The US top diplomat said on Thursday a major Israeli ground assault on the southern Gaza town of Rafah would be “a mistake” and “unnecessary” to defeating Hamas. 

His remarks underscore the further souring of relations between Israel and its principal ally, the United States. 

US Secretary of State Antony Blinken, on his sixth urgent mission to the Middle East since the Israel Hamas war began in October, spoke after discussing a ceasefire and Gaza’s post-conflict future with Arab diplomats.

He said an “immediate, sustained ceasefire” with the release of Israeli hostages held by Hamas was urgently needed and that gaps were narrowing in indirect negotiations the US, Egypt and Qatar have spent weeks mediating. 

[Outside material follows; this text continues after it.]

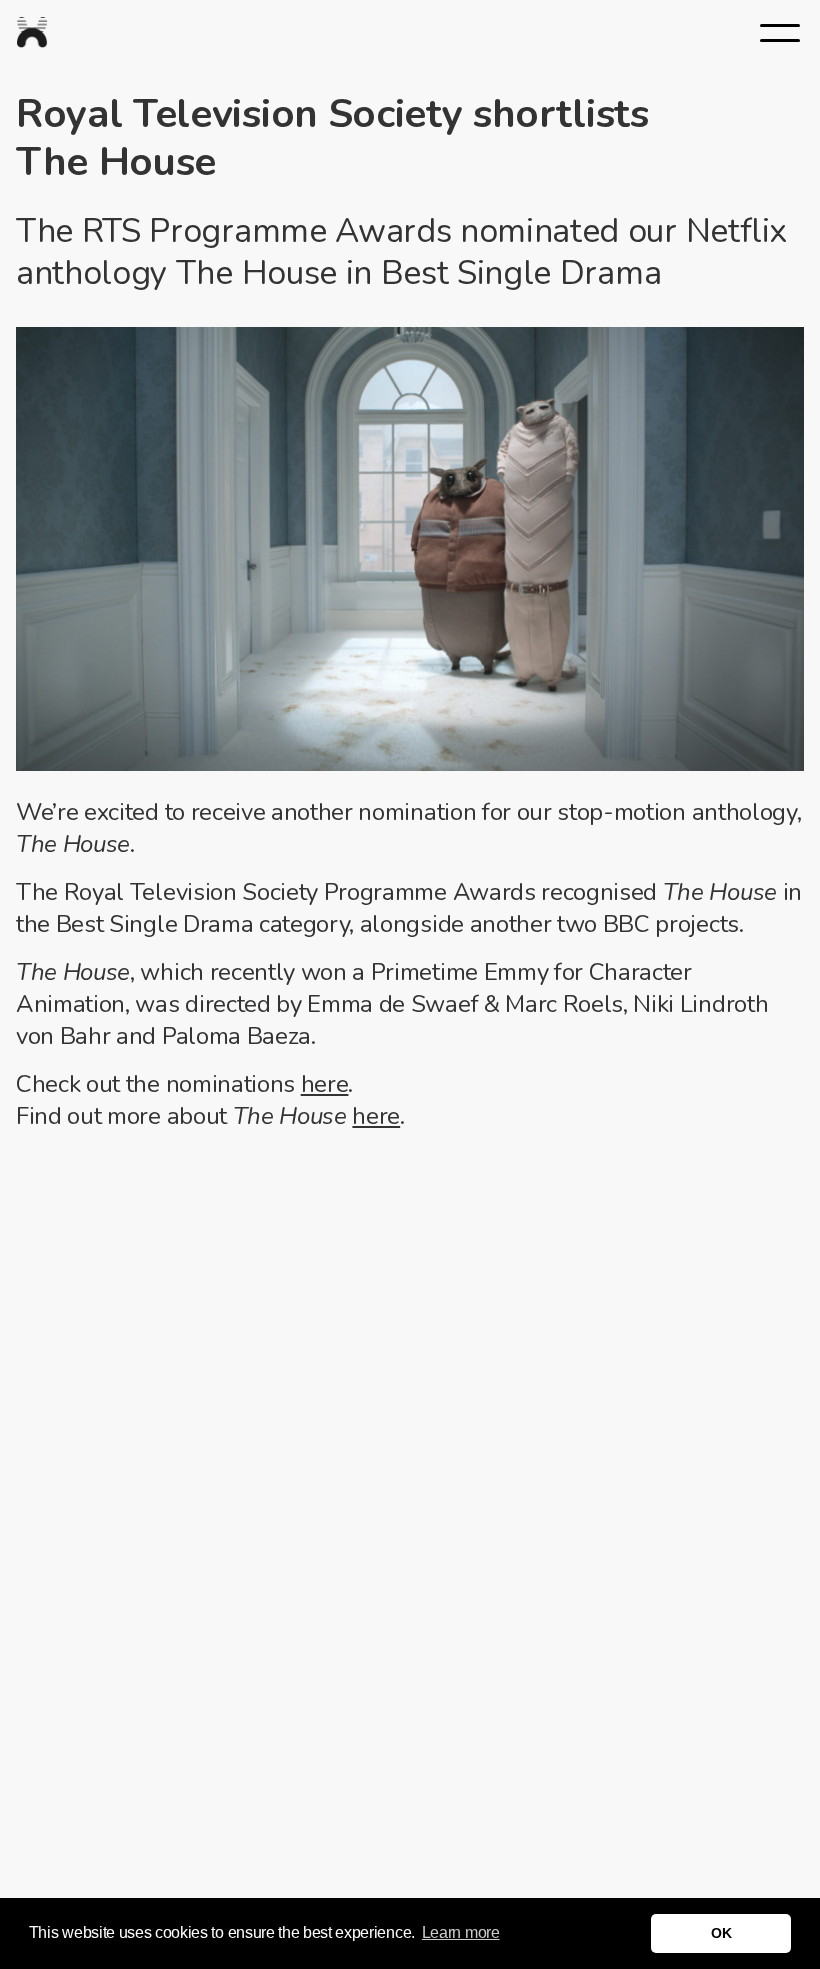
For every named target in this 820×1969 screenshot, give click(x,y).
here (325, 1084)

Those negotiations continued at a senior level in Qatar on Friday.

Blinken added that Israeli officials will meet in Washington to discuss alternative methods to a ground invasion in Rafah.

Netanyahu has said that without an invasion of Rafah, Israel can’t achieve its goal of destroying Hamas – something the Israeli PM has vowed to do after the Palestinian militants’ deadly 7 October attack on southern Israel. 

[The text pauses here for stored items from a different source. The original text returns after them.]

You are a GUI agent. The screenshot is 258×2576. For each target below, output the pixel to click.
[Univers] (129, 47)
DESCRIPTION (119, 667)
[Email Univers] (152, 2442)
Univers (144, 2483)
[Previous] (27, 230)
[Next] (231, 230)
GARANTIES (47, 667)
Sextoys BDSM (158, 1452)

The US position on a Rafah operation has shifted significantly in recent days. Initially, Washington said it could only support a major incursion into the city unless there was a clear and credible plan for getting civilians out of harm’s way. 

US officials now say they have concluded there is no credible way to do that, given that more than one million people are sheltering there. 

Other options, including specifically targeted operations against Hamas fighters, are the only way to avoid a civilian catastrophe, they added. 

But Netanyahu, on a roughly 45-minute call with US senators on Wednesday, pledged to ignore warnings about a Rafah operation. 

Senator John Kennedy, a Republican who was in the meeting, said Netanyahu “made it very clear that he and the people of Israel intend to prosecute the war to the full extent of their power and that he would not be dictated to by Senator Schumer or President Biden.”